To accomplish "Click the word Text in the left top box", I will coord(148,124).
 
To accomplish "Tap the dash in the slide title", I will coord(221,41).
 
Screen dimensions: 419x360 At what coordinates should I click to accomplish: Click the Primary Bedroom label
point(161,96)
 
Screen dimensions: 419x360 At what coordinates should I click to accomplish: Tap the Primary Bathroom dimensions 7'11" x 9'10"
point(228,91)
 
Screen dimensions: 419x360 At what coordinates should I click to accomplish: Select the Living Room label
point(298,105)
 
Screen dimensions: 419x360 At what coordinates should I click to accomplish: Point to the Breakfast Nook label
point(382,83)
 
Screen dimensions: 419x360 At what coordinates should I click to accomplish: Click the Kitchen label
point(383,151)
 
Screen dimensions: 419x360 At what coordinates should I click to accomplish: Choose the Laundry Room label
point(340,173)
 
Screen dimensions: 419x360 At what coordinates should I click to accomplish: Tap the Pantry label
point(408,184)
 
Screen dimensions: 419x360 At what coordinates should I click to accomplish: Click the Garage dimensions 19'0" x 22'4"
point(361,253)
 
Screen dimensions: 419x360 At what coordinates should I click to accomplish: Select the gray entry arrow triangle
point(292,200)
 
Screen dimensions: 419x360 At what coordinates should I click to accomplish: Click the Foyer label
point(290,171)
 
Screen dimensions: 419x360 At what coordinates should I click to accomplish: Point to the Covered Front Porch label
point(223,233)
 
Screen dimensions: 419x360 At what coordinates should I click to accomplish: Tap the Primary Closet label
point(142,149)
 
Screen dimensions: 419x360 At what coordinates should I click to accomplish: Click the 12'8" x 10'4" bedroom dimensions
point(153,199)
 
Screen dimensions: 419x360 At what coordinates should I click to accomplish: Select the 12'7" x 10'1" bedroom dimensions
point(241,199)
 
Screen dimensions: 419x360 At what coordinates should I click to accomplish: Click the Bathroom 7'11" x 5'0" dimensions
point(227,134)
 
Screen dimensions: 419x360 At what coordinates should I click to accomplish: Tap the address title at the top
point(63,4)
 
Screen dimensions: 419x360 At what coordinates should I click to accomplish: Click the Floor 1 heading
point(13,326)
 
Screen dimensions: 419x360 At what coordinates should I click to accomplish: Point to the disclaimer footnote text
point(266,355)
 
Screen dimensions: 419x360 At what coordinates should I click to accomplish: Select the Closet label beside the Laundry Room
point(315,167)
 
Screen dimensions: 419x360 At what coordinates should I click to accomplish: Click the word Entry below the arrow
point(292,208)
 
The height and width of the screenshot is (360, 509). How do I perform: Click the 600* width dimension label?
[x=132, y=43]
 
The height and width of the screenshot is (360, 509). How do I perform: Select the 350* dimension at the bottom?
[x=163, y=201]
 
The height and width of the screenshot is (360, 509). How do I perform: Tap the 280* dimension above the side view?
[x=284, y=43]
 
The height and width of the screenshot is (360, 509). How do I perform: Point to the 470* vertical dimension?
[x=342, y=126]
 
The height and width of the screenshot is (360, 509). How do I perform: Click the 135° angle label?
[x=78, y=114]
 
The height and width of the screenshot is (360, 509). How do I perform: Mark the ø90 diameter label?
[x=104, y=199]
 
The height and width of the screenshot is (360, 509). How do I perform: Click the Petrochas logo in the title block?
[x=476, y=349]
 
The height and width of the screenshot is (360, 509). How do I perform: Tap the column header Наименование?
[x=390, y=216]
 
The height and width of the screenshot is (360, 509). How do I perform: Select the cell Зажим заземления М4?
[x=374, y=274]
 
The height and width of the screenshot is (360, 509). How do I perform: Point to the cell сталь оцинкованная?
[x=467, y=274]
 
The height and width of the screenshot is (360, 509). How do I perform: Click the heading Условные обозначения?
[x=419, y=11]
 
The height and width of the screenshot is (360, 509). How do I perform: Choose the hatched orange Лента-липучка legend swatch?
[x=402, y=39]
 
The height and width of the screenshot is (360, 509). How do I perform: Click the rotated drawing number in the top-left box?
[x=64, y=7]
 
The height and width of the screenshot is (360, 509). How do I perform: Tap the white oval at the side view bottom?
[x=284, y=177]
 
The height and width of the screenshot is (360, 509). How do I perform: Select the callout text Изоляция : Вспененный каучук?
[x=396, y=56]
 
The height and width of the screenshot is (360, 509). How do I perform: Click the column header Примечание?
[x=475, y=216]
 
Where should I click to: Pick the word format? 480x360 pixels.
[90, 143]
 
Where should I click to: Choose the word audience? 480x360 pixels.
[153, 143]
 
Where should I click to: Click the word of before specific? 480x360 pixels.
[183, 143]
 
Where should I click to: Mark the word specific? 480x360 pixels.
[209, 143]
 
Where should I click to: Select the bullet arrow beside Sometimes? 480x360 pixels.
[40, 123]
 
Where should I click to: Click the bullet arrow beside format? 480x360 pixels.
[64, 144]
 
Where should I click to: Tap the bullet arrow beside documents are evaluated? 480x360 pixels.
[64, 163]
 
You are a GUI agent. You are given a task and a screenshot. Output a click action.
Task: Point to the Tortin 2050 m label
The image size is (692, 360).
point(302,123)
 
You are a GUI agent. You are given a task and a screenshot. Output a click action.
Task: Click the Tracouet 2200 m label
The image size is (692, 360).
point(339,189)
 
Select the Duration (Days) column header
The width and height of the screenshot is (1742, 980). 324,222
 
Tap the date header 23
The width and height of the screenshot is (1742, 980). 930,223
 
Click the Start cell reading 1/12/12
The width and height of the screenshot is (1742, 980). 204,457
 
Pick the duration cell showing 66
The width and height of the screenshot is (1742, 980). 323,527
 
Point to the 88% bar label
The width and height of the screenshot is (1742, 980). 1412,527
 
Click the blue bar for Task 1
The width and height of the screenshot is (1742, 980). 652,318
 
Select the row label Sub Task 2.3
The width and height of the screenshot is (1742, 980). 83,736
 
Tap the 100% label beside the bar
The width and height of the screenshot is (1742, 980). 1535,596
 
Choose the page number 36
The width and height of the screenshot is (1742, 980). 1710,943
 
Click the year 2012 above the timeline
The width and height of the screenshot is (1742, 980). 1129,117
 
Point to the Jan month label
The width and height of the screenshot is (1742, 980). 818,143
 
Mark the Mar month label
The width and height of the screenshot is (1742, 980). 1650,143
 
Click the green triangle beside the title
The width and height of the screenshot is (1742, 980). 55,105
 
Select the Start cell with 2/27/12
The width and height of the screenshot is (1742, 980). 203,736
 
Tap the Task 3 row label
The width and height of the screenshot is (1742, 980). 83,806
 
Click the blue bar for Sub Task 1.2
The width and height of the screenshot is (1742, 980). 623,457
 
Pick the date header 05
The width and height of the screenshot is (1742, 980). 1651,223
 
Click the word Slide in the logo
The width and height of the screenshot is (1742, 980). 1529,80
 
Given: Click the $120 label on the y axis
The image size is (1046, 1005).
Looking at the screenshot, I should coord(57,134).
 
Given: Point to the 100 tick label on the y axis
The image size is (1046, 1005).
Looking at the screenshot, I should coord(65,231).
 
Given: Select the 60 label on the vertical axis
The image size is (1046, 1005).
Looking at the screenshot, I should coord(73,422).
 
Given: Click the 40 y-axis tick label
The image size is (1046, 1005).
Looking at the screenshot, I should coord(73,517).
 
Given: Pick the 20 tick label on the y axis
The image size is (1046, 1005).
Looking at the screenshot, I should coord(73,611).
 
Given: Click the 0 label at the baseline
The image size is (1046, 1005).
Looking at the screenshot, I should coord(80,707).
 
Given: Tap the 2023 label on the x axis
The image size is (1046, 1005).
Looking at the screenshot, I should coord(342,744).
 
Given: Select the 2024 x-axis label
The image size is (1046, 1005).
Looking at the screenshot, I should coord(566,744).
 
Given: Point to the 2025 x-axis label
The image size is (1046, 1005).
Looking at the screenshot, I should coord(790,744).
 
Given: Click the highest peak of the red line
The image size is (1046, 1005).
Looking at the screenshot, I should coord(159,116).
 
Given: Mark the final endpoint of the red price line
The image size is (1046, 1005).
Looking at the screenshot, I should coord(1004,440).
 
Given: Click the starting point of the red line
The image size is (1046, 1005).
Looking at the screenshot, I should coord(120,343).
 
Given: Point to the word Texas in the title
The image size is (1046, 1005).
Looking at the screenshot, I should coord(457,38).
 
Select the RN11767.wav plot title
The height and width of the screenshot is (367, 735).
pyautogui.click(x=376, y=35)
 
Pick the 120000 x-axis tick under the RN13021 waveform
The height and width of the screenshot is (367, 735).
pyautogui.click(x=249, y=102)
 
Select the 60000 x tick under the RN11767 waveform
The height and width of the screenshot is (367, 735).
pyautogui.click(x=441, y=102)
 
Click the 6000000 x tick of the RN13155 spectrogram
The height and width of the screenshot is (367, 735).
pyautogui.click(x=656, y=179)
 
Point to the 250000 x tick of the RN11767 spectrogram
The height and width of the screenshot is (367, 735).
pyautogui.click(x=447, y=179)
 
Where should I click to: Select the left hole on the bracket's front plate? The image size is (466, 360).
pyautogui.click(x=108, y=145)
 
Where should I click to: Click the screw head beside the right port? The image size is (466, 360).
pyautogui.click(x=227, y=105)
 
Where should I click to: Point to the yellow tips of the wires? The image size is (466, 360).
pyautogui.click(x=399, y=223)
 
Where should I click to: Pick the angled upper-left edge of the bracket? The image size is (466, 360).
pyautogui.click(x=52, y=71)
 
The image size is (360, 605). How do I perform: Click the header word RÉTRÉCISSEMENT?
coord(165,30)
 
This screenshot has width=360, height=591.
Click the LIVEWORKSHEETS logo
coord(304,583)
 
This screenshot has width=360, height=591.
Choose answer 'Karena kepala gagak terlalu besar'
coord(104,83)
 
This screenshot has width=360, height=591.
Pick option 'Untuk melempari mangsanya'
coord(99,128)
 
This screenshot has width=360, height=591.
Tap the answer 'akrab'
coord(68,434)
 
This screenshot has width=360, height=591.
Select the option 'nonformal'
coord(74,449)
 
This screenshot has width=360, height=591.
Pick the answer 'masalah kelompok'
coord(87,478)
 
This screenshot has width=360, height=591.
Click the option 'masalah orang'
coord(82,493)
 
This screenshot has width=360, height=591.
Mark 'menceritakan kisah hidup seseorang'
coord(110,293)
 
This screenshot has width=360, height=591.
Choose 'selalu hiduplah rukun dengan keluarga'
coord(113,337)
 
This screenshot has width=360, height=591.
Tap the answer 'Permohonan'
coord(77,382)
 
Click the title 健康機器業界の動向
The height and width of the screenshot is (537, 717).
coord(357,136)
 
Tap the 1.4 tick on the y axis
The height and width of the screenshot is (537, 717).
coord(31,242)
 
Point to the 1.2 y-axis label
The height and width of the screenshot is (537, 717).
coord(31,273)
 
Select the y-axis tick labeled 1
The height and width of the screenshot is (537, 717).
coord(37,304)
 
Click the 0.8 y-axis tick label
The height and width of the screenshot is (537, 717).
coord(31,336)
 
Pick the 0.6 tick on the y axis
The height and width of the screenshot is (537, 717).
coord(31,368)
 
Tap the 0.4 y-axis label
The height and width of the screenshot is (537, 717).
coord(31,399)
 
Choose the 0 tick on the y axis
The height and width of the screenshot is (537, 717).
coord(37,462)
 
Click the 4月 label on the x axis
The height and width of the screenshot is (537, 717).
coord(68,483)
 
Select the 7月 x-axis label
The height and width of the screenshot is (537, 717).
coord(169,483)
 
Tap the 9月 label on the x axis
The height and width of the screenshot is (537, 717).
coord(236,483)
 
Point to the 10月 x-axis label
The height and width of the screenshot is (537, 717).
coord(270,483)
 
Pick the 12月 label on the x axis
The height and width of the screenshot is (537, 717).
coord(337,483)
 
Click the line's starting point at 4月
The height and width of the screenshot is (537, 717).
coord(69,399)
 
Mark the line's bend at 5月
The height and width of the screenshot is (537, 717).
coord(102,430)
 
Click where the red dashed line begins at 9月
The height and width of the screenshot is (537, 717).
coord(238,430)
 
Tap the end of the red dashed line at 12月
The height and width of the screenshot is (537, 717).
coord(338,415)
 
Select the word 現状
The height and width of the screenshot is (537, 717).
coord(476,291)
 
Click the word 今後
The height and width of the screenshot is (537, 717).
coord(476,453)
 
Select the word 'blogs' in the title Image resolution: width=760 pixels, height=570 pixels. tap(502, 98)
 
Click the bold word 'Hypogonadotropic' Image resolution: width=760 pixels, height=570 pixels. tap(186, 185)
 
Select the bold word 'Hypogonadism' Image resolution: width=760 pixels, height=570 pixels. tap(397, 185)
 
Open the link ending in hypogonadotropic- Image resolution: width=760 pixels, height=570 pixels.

**Your goal:** Reproduce the records verbatim, beginning at the line that contains "Лента-липучка legend swatch?" and stopping after the line that contains "[x=402, y=39]".

**Output of the task:**
The height and width of the screenshot is (360, 509). How do I perform: Choose the hatched orange Лента-липучка legend swatch?
[x=402, y=39]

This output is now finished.